▶ [Work instructions]: Output only the lines that run from the line holding "1188x651 pixels." to the end of the entries, both ends included, and skip the pictures.

(Beginning of The data)

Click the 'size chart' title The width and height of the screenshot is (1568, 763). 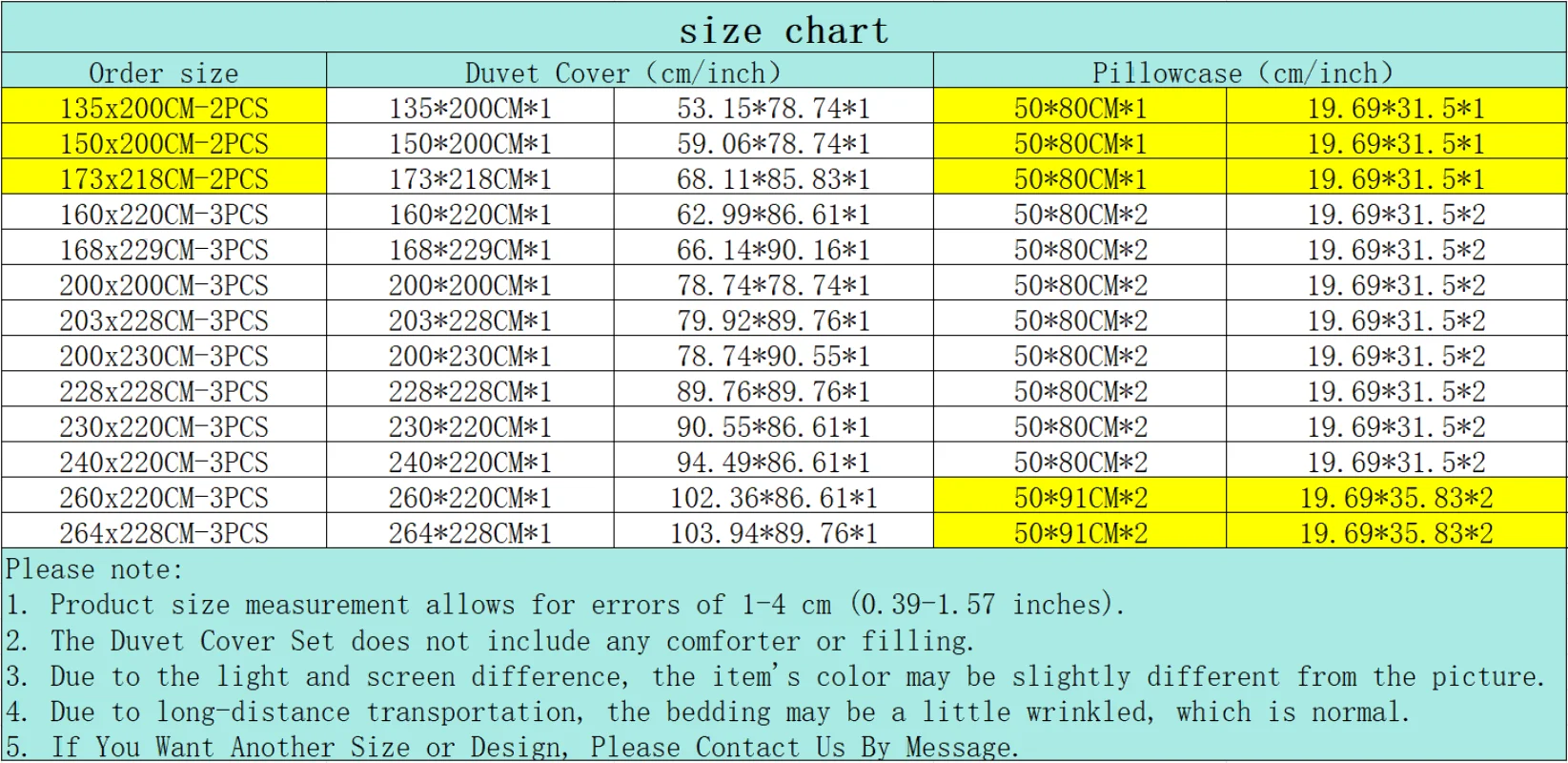pyautogui.click(x=784, y=31)
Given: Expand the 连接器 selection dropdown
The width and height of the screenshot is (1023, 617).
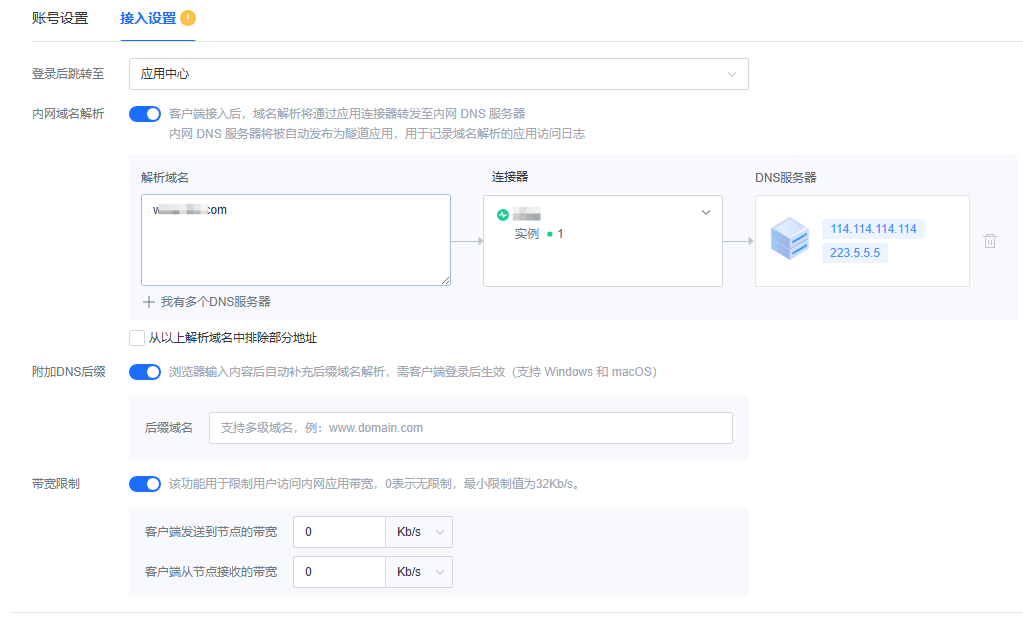Looking at the screenshot, I should tap(705, 212).
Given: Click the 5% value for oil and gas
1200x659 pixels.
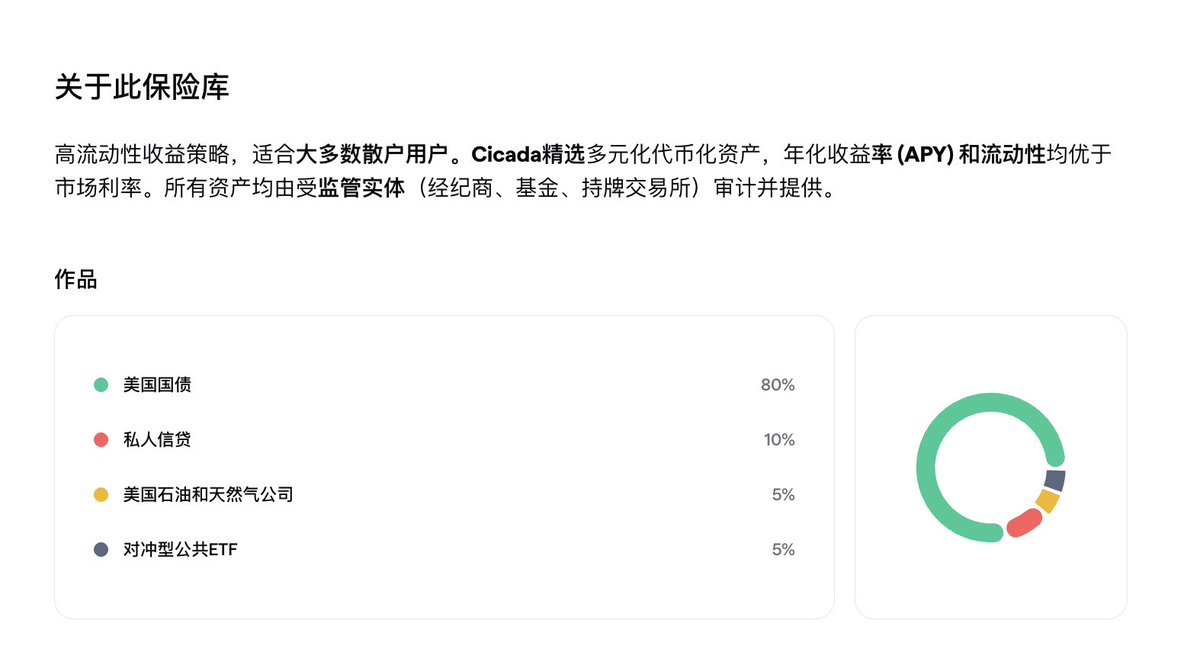Looking at the screenshot, I should click(x=783, y=495).
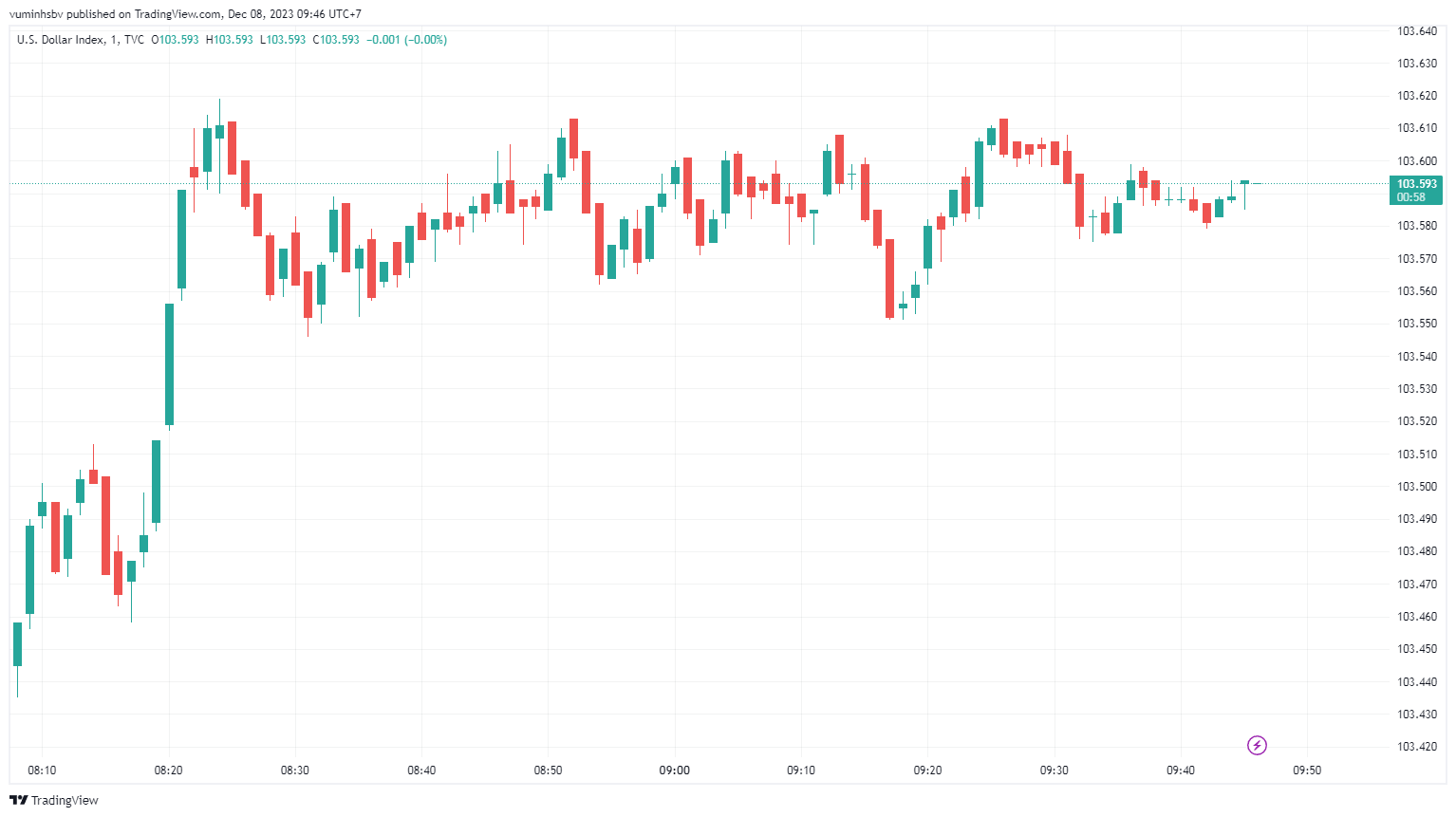Click the high value H103.593 in legend
This screenshot has height=817, width=1456.
(x=230, y=40)
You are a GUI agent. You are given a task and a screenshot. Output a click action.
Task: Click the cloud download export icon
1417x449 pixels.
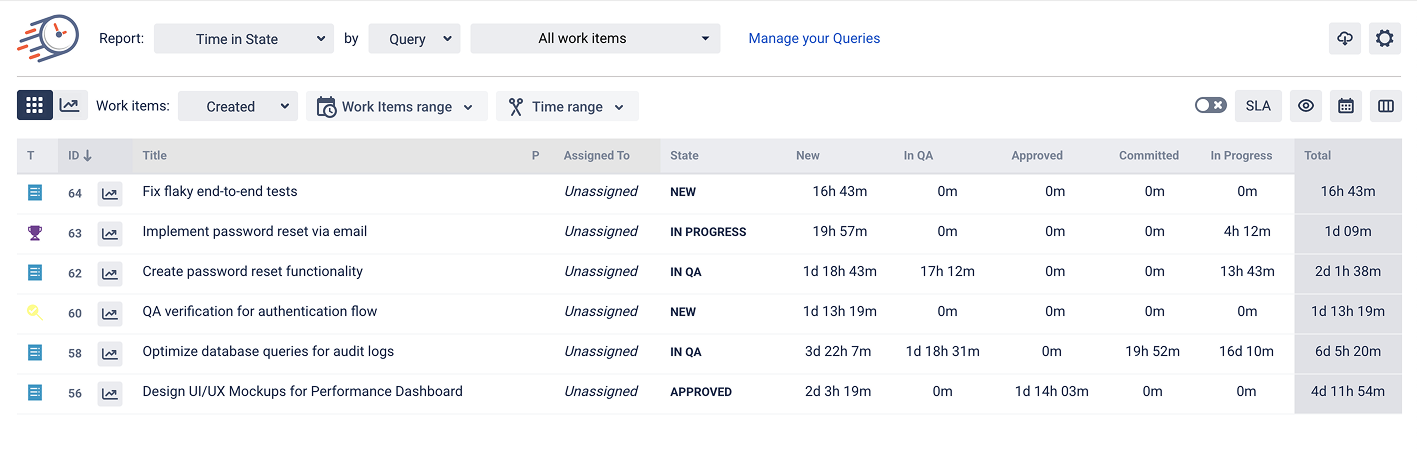click(1345, 39)
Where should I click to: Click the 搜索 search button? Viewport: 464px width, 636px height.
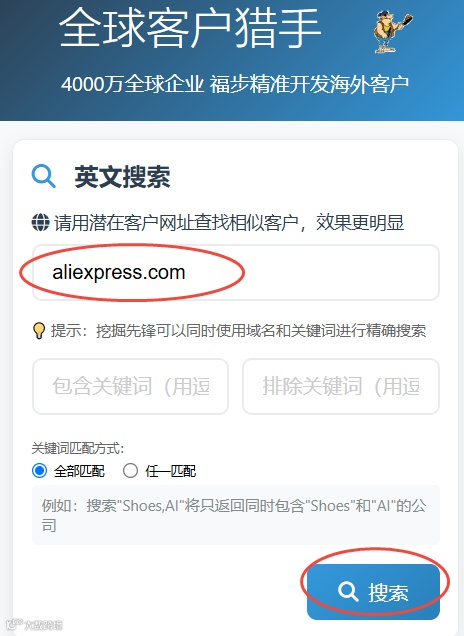373,592
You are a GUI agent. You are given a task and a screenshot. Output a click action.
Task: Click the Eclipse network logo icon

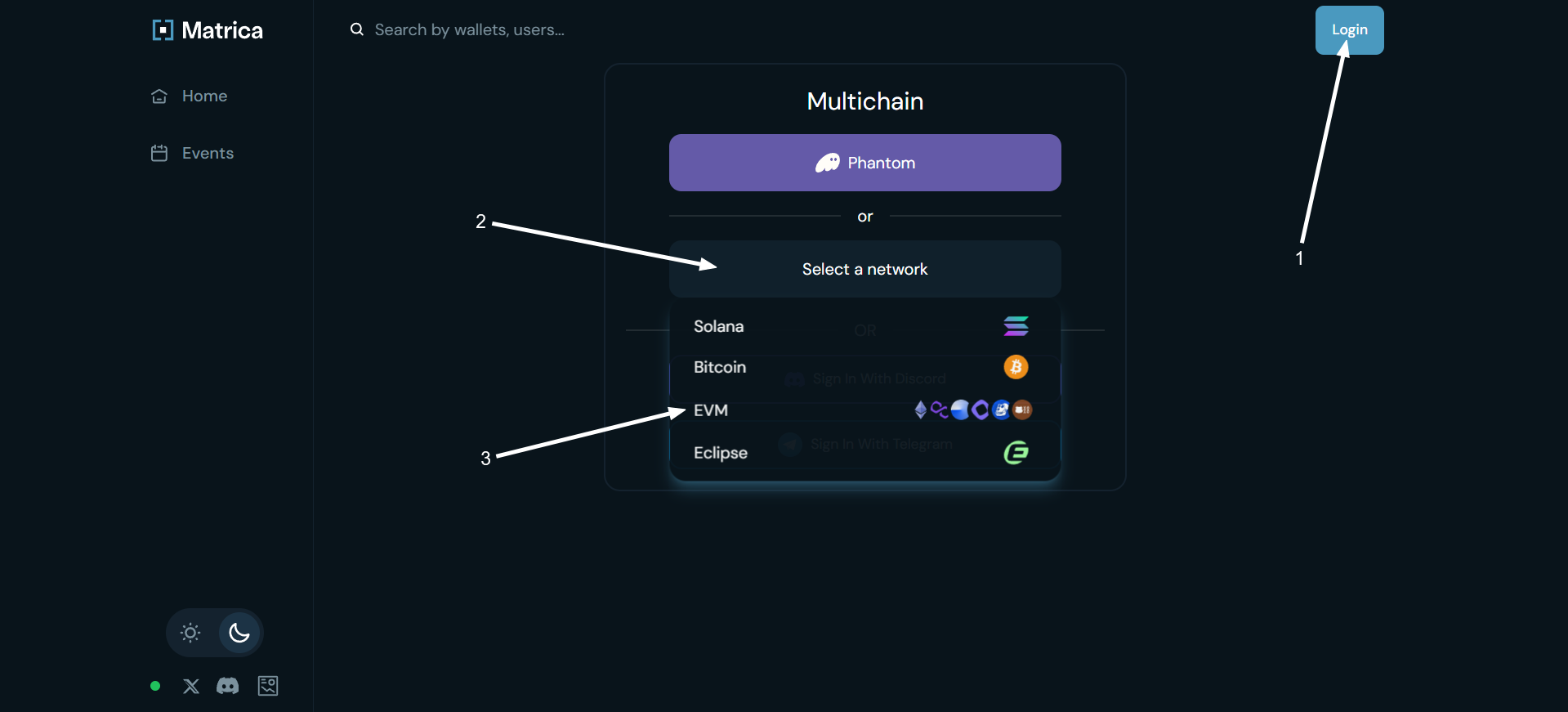[x=1016, y=452]
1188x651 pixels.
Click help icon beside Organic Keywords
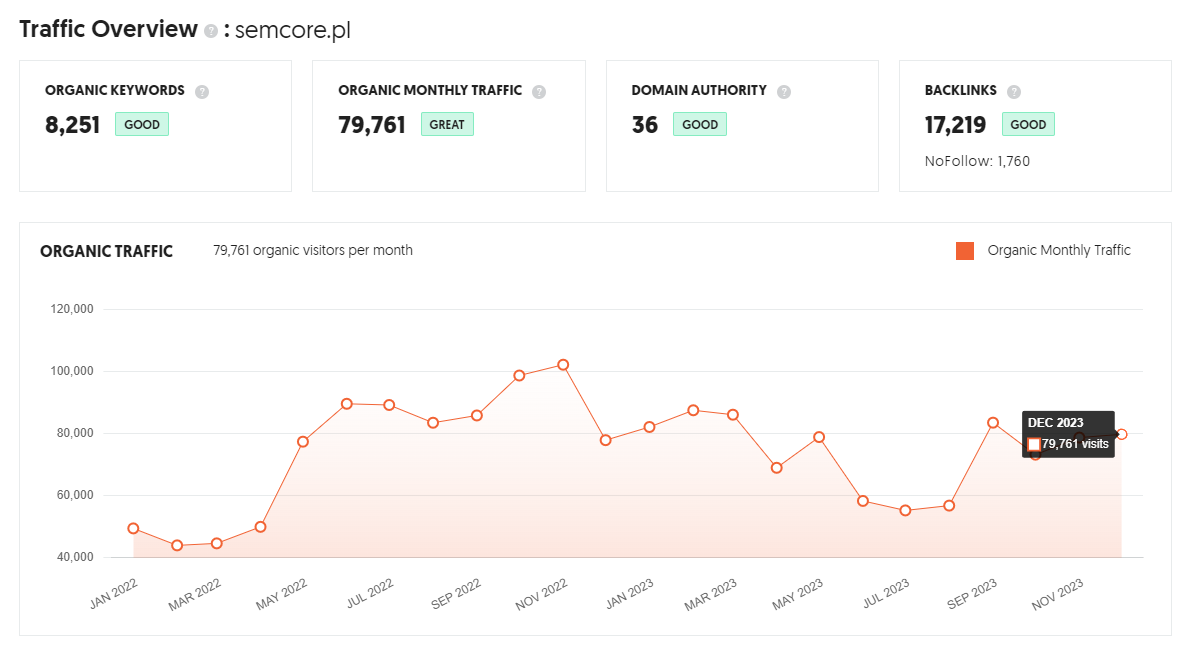click(202, 92)
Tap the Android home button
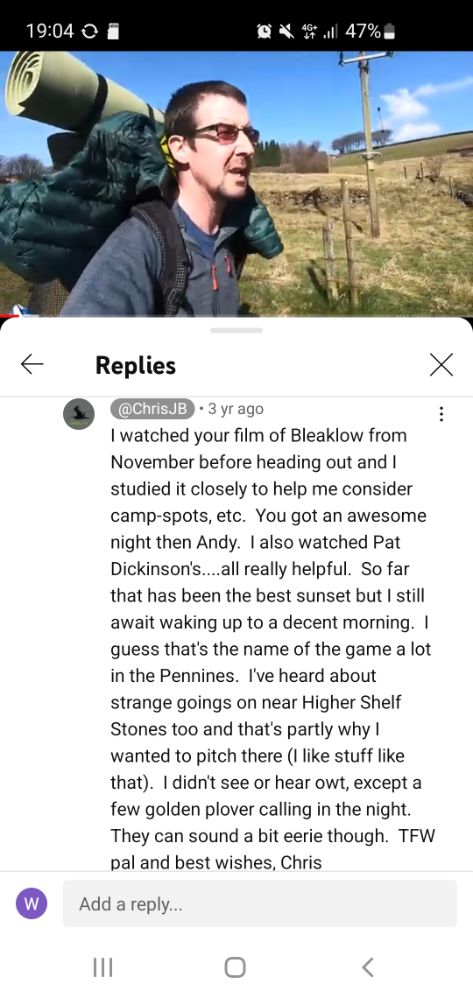 (235, 967)
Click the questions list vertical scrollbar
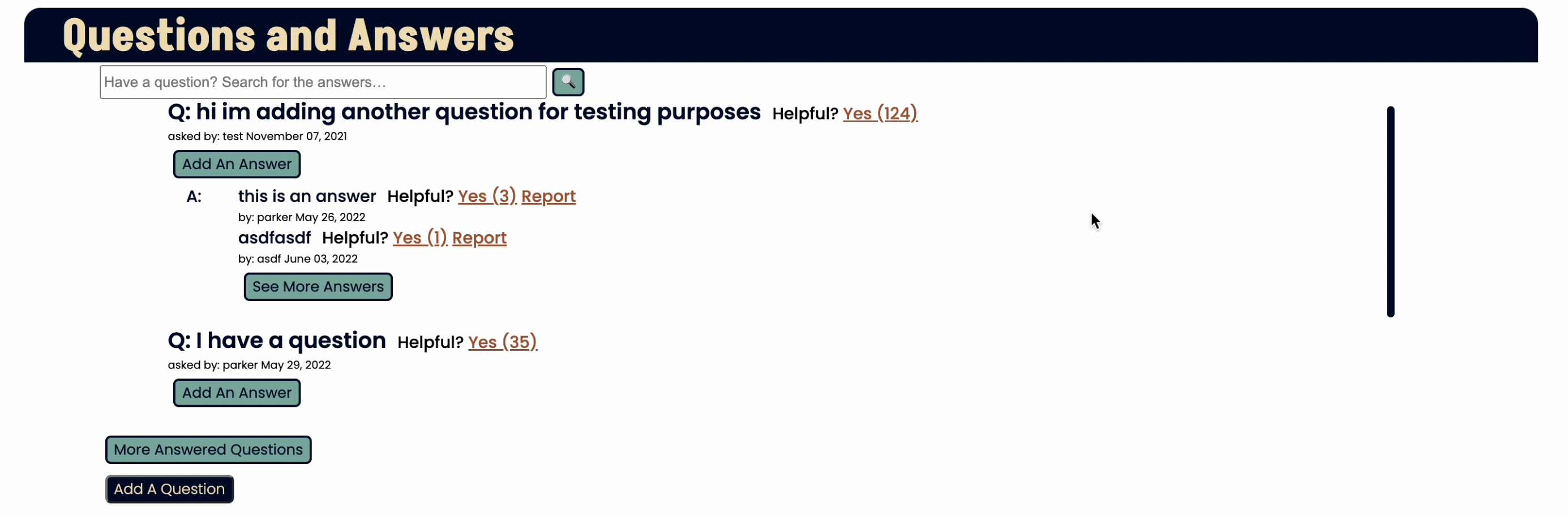The width and height of the screenshot is (1568, 516). (x=1390, y=212)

(End of The data)

▶ [Reply to the task]:
1188x651 pixels.
Click help icon beside Organic Keywords
click(202, 92)
Tap the Android home button
 (235, 967)
Click the questions list vertical scrollbar
The width and height of the screenshot is (1568, 516). (x=1390, y=212)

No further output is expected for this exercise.